Another disease is called Dopamine Beta-Hydroxylase Deficiency, that is thought to be underdiagnosed also, that causes loss of sympathetic noradrenergic function and is characterized by a low or extremely low levels of norepinephrine but an excess of dopamine.[5]
It is a symptom that quadriplegics and paraplegics might experience due to multiple systems' inability to maintain a normal blood pressure and blood flow to the upper part of the body.
Recently, a common but underdiagnosed condition that is suspected to be closely related to orthostatic hypotension is spontaneous intracranial hypotension, which results from cerebrospinal fluid leakage. It affects women more than men and peaks at ages between 40 to 50.
Orthostatic hypotension can be a side effect of certain anti-depressants, such as tricyclics[6] or MAOIs.[7] It is also a side effect of the short-term use of marijuana.[8] Orthostatic hypotension can also be a side effect of alpha1 adrenergic blocking agents. Alpha1 blockers inhibit vasoconstriction normally initiated by the baroreceptor reflex upon postural change and the subsequent drop in pressure.[9]
The use of a safety harness can also contribute to orthostatic hypotension in the event of a fall. While a harness may safely rescue its user from a fall, the leg loops of a standard safety or climbing harness further restrict return blood flow from the legs to the heart, contributing to the decrease in blood pressure.

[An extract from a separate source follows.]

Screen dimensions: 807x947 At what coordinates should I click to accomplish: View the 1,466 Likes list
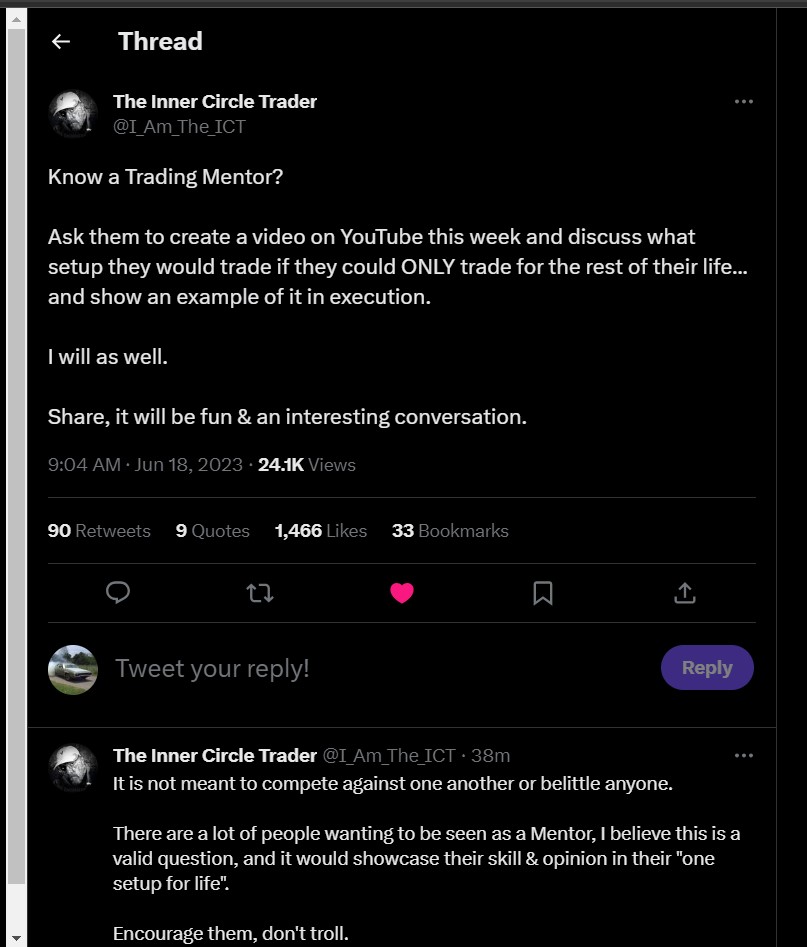click(x=320, y=531)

Patients who are prone to orthostatic hypotension are the elderly, postpartum mothers, those who have been on bedrest and teenagers because of their large amounts of growth in a short period of time. People suffering from anorexia nervosa and bulimia nervosa often suffer from orthostatic hypotension and it is a common side effect of these mental illnesses. Consuming alcohol may also lead to orthostatic hypotension due to its dehydrating effects on the body.

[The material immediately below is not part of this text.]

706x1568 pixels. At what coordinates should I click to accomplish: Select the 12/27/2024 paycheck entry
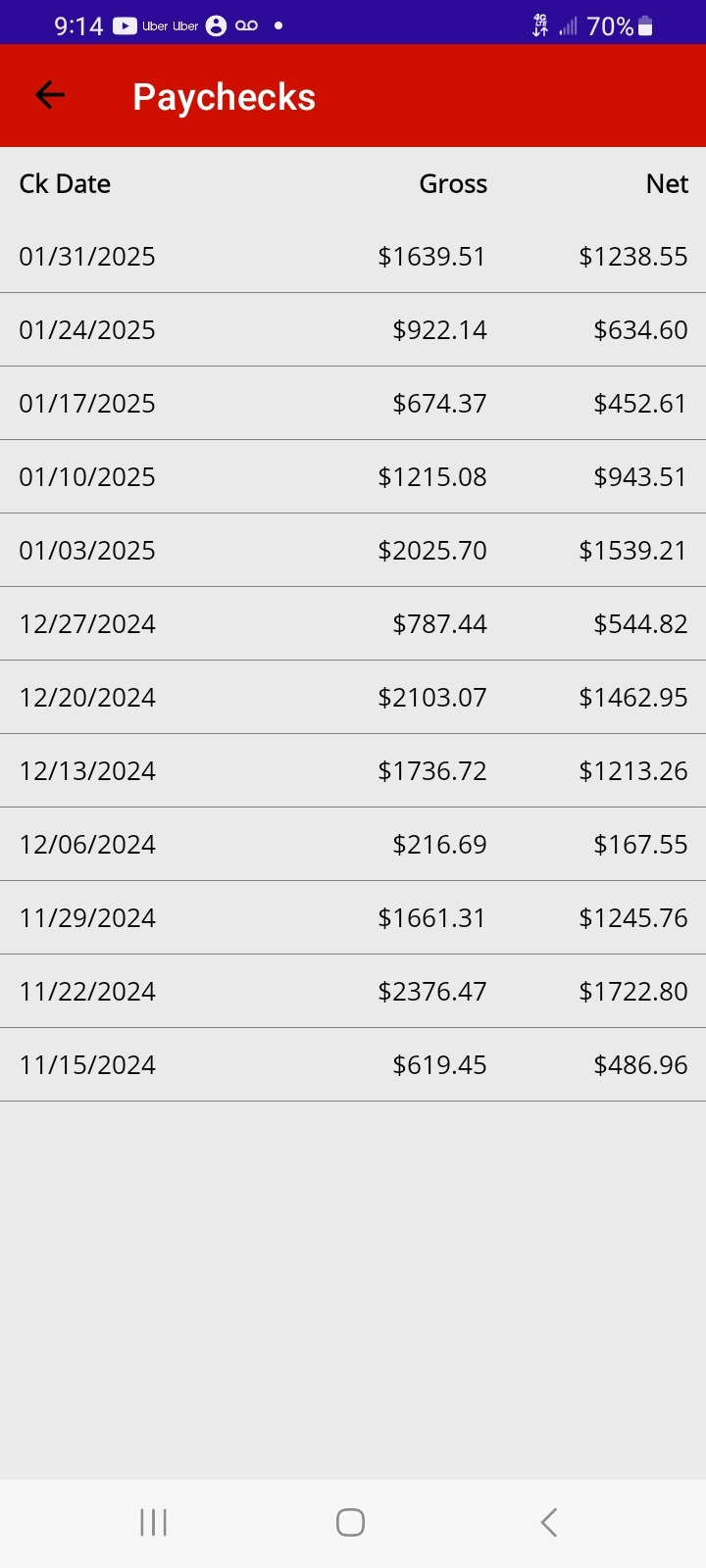coord(353,624)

There are medications to treat hypotension. In addition there are several lifestyle issues, which however are most often specific to a certain cause of orthostatic hypotension.
Some drugs that are used in the treatment of orthostatic hypotension include fludrocortisone (Florinef) and erythropoietin to aid in fluid retention, and vasoconstrictors like midodrine. Pyridostigmine bromide (Mestinon) is also now used to treat the condition [10] Beta blockers such as Metoprolol succinate (Toprol-XL) may also be used.

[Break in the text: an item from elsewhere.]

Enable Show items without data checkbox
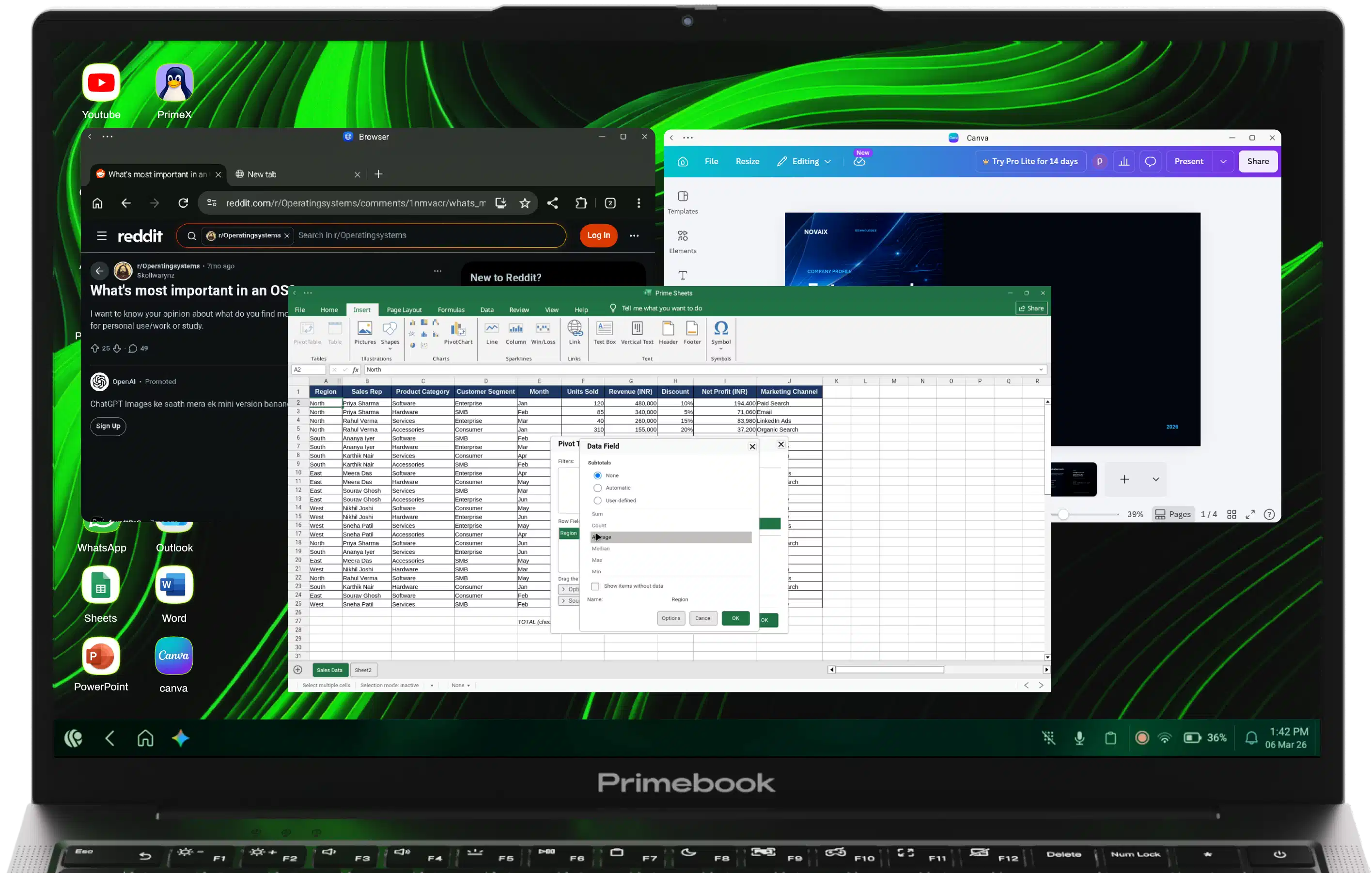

Selective serotonin reuptake inhibitors (SSRI's) and Serotonin-norepinephrine reuptake inhibitors (SNRI's) are helpful in many patients. Sometimes stimulant drugs such as Adderall or Ritalin can be of assistance. Benzodiazepines are commonly prescribed as well.
Some suggestions for minimizing the effects include:
The prognosis for individuals with orthostatic hypotension depends on the underlying cause of the condition.